§ **Work to complete**
Whatever lies between the line that holds "Screen dimensions: 595x1568" and the final line of the records below, both included, should be repeated exactly; leave out the pictures and add nothing.

Saved entries:
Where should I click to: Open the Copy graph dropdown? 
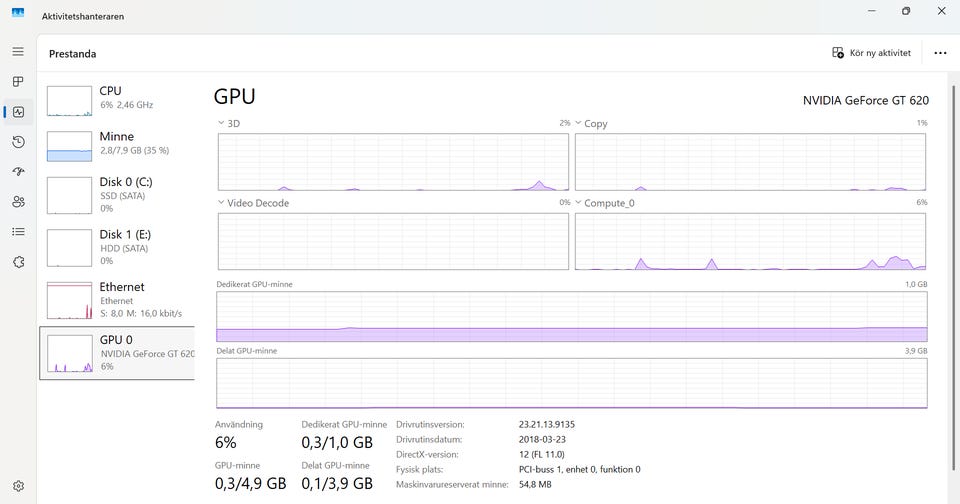click(x=578, y=123)
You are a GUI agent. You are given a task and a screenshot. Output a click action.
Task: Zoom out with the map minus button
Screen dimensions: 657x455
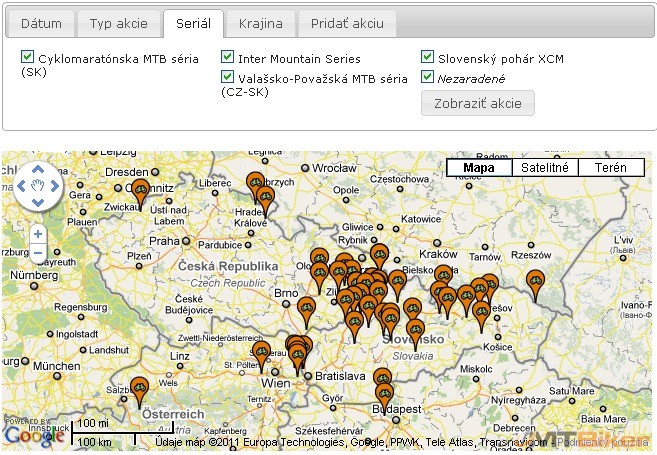(37, 253)

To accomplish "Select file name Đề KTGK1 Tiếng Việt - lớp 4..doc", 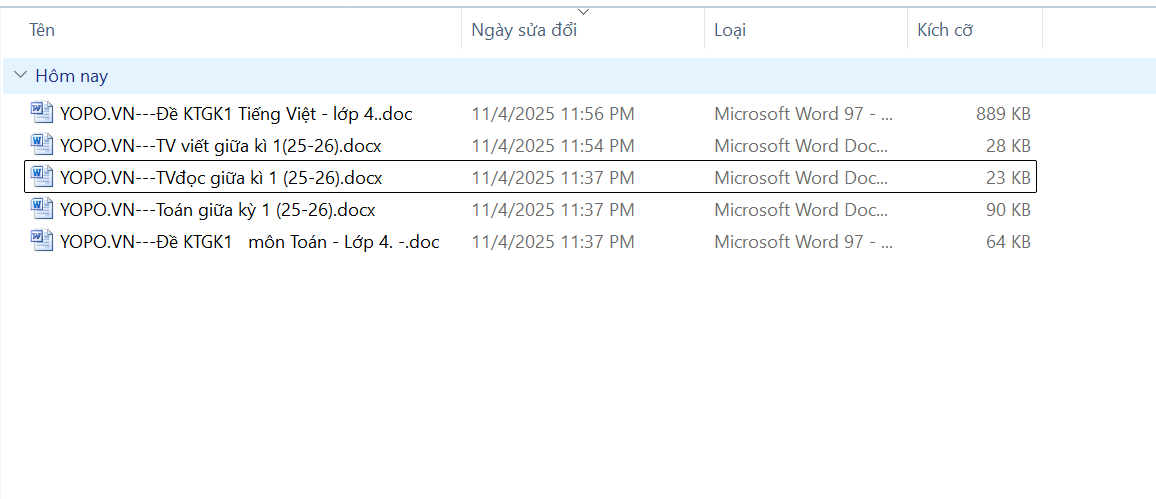I will coord(236,114).
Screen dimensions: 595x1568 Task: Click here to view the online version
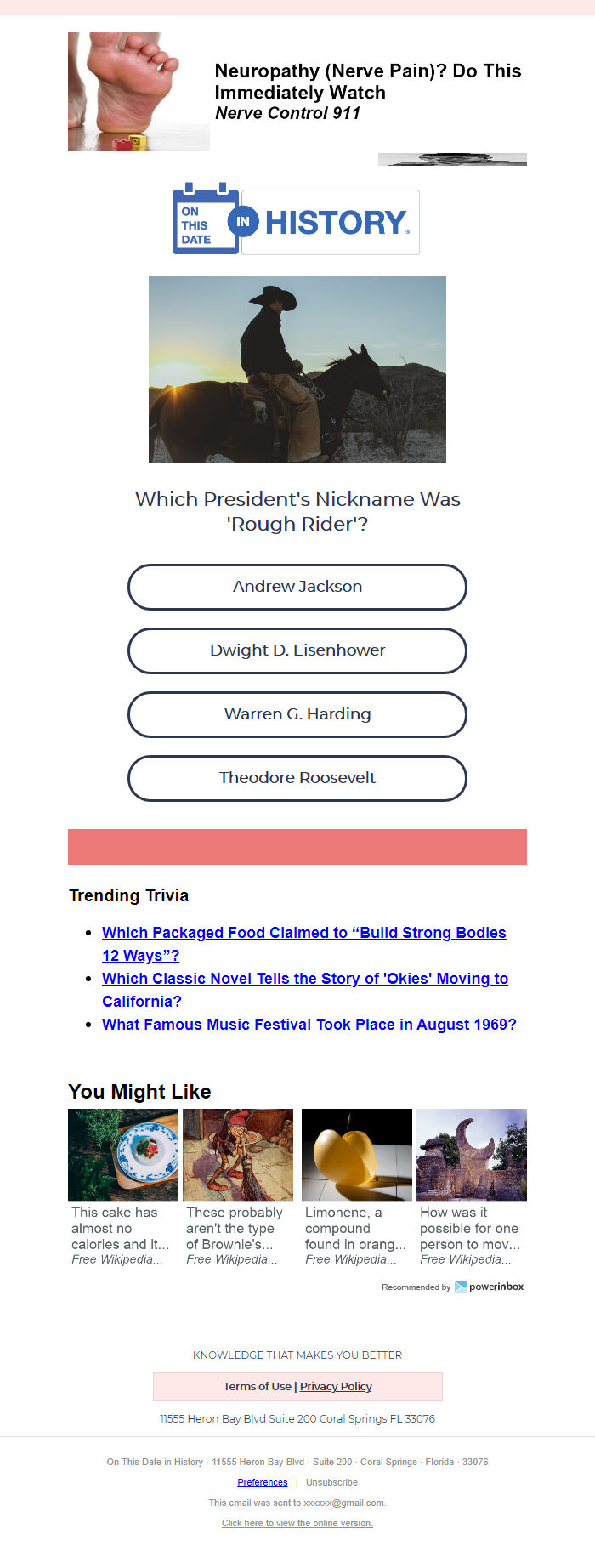click(x=298, y=1523)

§ **Answer for this exercise**
Screen dimensions: 595x1568 Task: Click here to view the online version
click(x=298, y=1523)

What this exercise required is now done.